- **Reading text**:
═══

Different obstacle-avoidance
strategies include:
- Movement
in a random direction. If
the obstacles are all small and convex, the entity (shown as a green
dot) can probably get around them by moving a little bit away and trying
again, until it reaches the goal (shown as a red dot). Figure
1A shows this strategy at work. A problem arises with this method
if the obstacles are large or if they are concave, as is seen in Figure
1B-the entity can get completely stuck, or at least waste a
lot of time before it stumbles onto a way around. One way to avoid this:
if a problem is too hard to deal with, alter the game so it never comes
up. That is, make sure there are never any concave obstacles.
- Tracing
around the obstacle.
Fortunately, there are other ways to get around. If the obstacle is
large, one can do the equivalent of placing a hand against the wall
and following the outline of the obstacle until it is skirted. Figure
2A shows how well this can deal with large obstacles. The problem
with this technique comes in deciding when to stop tracing. A typical
heuristic may be: "Stop tracing when you are heading in the direction
you wanted to go when you started tracing." This would work in many
situations, but Figure
2B shows how one may end up constantly circling around without
finding the way out.

═══

- **Word and element pointing entries**:
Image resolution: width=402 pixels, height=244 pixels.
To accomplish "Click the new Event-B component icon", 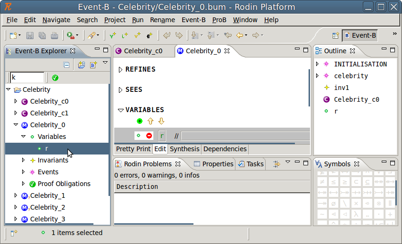I will 93,65.
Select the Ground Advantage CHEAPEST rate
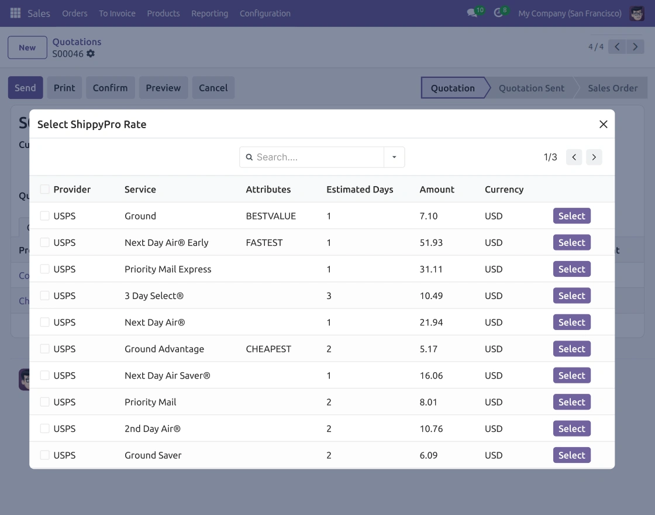Image resolution: width=655 pixels, height=515 pixels. point(571,349)
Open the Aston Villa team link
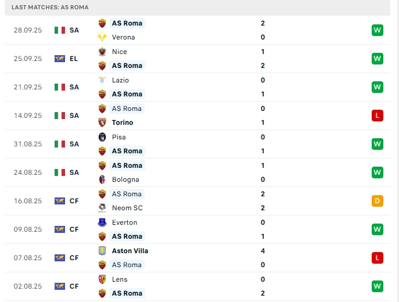Viewport: 399px width, 302px height. [130, 251]
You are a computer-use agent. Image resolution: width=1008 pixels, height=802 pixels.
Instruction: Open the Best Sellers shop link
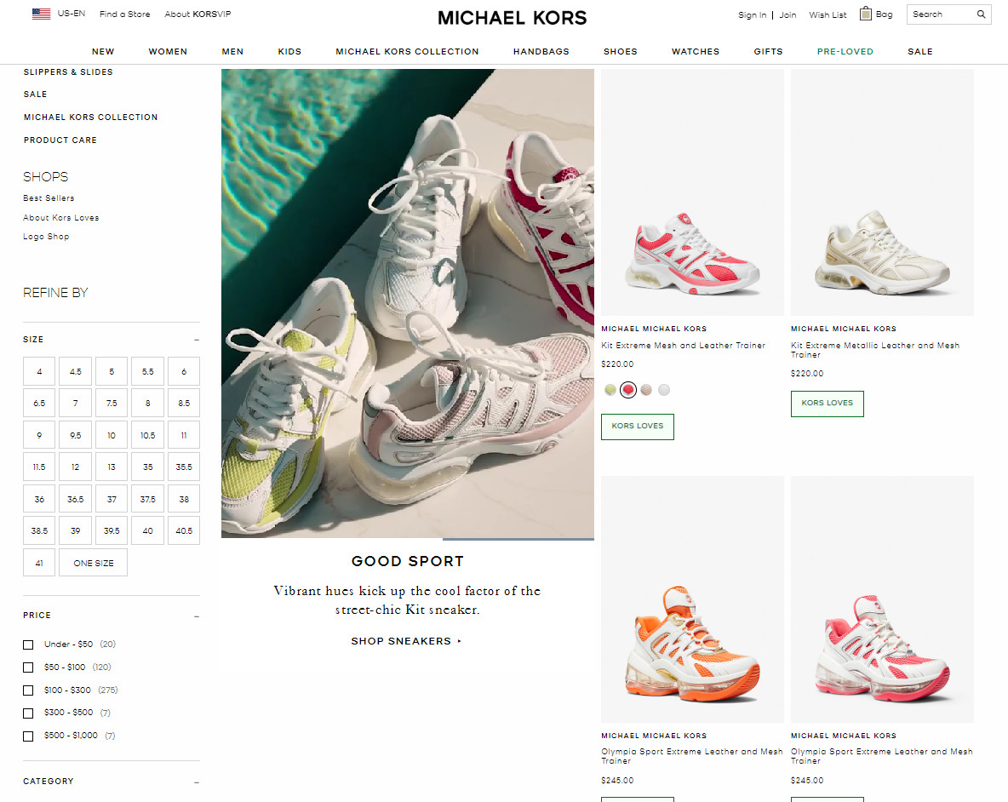49,198
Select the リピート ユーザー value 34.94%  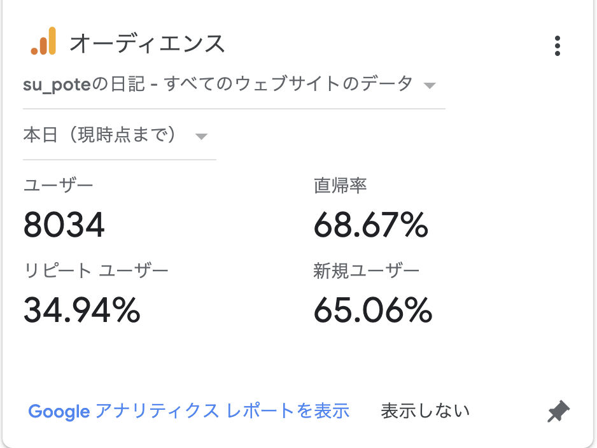82,310
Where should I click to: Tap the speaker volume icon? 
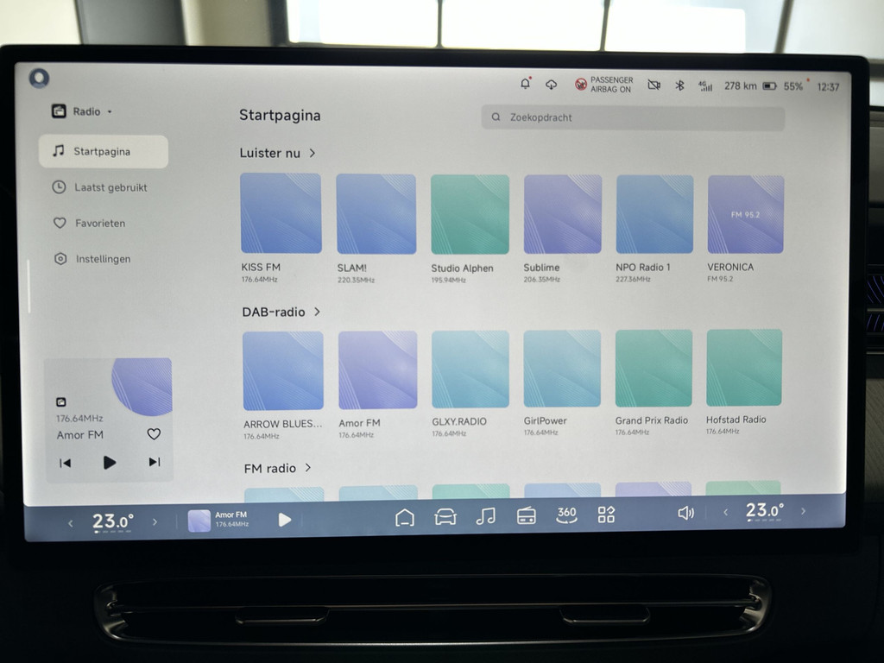click(x=685, y=513)
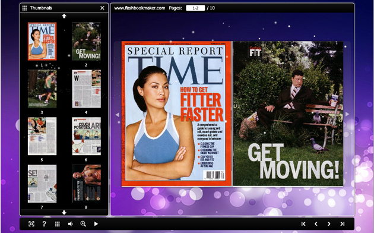Image resolution: width=374 pixels, height=233 pixels.
Task: Close the Thumbnails panel
Action: 102,8

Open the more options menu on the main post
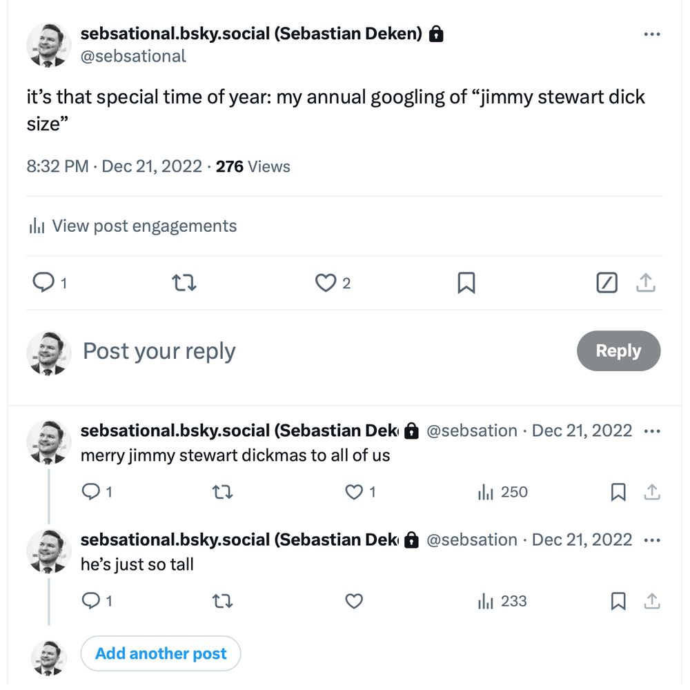tap(652, 33)
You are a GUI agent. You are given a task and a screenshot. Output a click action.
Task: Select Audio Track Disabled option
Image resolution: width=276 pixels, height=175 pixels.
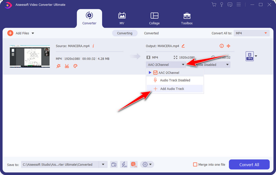(175, 80)

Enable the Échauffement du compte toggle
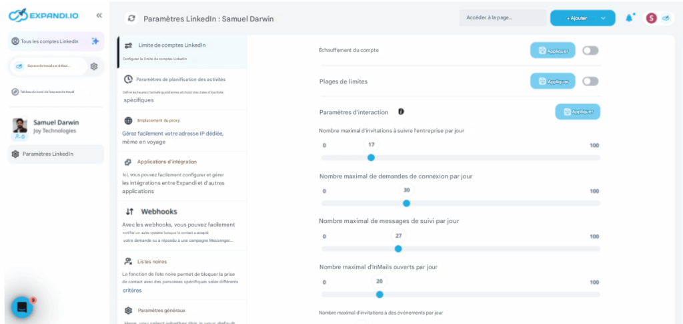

═══

- **What to work on**:
a) Answer these questions from the obstacle-avoidance text:
(i) What color dot represents the goal?
(ii) Under what conditions does moving in a random direction run into trouble?
(iii) According to the typical heuristic quoted, when should the entity stop tracing?
b) Copy out the rows starting at the line that contains "You are a GUI" and ending at the last line of the rows, both included, and omit the pictures.

- **Worked solutions**:
a)
(i) A red dot.
(ii) When the obstacles are large or concave.
(iii) When it is heading in the direction it wanted to go when it started tracing.

b)
You are a GUI agent. You are given a task and a screenshot. Output a click action.
Task: Select Audio Track Disabled option
Image resolution: width=276 pixels, height=175 pixels.
(175, 80)

Enable the Échauffement du compte toggle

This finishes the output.